• PROBLEM TO WORK ON:
What is the number of lines in the entries below that include the word "chevron"? Provide the number only.

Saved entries
************

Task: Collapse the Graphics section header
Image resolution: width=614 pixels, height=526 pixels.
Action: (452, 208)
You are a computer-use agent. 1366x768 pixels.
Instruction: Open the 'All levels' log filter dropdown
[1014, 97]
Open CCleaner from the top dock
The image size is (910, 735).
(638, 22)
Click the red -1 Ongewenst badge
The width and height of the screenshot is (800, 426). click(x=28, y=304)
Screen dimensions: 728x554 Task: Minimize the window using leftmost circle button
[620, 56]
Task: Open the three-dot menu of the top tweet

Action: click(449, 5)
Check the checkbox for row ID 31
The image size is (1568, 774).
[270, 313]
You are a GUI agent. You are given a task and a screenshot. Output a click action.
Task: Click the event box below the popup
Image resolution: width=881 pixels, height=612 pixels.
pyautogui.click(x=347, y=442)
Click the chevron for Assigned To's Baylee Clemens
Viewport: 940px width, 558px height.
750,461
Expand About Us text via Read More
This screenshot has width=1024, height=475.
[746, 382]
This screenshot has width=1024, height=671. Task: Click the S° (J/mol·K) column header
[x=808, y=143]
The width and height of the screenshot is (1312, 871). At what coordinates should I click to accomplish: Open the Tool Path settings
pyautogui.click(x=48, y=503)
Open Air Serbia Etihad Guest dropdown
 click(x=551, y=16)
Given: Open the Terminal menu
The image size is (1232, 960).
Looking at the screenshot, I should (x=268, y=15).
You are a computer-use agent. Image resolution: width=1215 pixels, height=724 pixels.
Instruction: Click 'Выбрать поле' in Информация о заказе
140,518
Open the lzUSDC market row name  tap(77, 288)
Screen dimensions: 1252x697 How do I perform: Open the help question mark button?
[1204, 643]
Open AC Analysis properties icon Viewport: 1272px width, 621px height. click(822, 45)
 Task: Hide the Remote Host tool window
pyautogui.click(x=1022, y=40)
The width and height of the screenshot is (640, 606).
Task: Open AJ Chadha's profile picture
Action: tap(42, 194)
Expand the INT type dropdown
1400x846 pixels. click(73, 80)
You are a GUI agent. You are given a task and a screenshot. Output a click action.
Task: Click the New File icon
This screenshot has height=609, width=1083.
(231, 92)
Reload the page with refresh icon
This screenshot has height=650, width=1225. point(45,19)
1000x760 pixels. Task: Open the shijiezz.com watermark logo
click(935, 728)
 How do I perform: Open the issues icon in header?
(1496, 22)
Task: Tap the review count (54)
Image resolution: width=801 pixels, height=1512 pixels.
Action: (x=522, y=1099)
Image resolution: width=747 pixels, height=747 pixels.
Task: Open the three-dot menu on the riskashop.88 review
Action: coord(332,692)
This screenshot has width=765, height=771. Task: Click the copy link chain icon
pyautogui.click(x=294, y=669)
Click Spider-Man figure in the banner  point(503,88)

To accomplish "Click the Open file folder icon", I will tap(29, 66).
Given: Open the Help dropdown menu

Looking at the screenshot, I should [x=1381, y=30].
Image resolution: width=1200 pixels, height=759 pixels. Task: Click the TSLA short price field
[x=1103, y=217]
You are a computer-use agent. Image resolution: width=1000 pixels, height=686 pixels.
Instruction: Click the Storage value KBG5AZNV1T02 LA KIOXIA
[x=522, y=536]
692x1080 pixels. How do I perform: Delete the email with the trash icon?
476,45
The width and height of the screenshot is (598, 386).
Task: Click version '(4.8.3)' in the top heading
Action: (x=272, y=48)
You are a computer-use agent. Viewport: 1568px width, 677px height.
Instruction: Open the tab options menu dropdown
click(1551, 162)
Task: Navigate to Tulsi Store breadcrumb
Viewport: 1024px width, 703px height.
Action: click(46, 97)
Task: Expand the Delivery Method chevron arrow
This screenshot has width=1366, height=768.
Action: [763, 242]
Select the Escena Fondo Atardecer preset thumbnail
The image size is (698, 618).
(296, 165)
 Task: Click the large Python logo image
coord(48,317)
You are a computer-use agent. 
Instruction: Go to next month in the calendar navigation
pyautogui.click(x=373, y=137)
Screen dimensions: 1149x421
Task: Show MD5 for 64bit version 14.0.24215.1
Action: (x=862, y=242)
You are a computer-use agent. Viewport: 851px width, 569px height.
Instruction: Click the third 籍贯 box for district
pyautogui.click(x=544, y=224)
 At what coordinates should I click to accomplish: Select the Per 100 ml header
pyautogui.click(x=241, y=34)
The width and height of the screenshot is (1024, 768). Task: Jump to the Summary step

************

• PROBLEM SOLUTION:
2